Now is not the time to retreat. If they take away our air support, someone is going to die. Soldiers need to know that the government has their back. Bringing home the CF-18 military jets sends the wrong message at the wrong time.

It is said that the first casualty of war is truth. Nowhere is this more important than in the rhetoric Canadians are hearing from the government as the Prime Minister spins the peacekeeper myth. Using peacekeeping as an excuse, Canadian soldiers will be ordered to abandon the honour and recognition earned in Afghanistan. By pulling them back from the international coalition fighting terrorism, it will allow the government to make larger cuts and freeload on our allies, which was our reputation before 2006.

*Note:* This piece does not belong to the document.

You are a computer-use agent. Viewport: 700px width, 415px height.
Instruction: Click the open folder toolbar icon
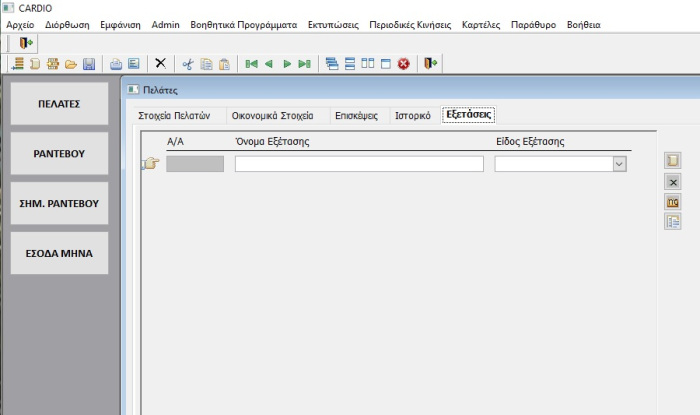tap(71, 64)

Cutting our military and abandoning our allies is absolutely the wrong direction for Canada. As a member of Parliament, I remind the government of its obligation to our NATO partners and its responsibility to protect the freedom, democracy, and safety and security of all Canadians.

The Islamic State of Iraq and the Levant continues to threaten world peace and security. That threat has not changed.

Canada's Contribution to the Effort to Combat ISILGovernment Orders

10:50 a.m.

Conservative

Erin O'Toole Conservative Durham, ON

Mr. Speaker, I would like to thank my friend and colleague for her passionate remarks and her almost two decades of advocacy in this place for the men and women of the Canadian Armed Forces and, particularly, the base and military family community in Petawawa. There is no greater champion than that member of Parliament.

She also has a unique role, having done a lot of work internationally as a NATO parliamentarian. So, my question for the member would be related to her experience internationally.

Our participation in NATO was forged in Canada's active participation and sacrifice in World War II. What do our NATO allies really feel when Canada pulls back, as she said, like we did in the mid-nineties in the decade of darkness, and like we are doing now, withdrawing our active combat role fighting ISIS? What do our allies really feel about the absence of a traditional Canadian part?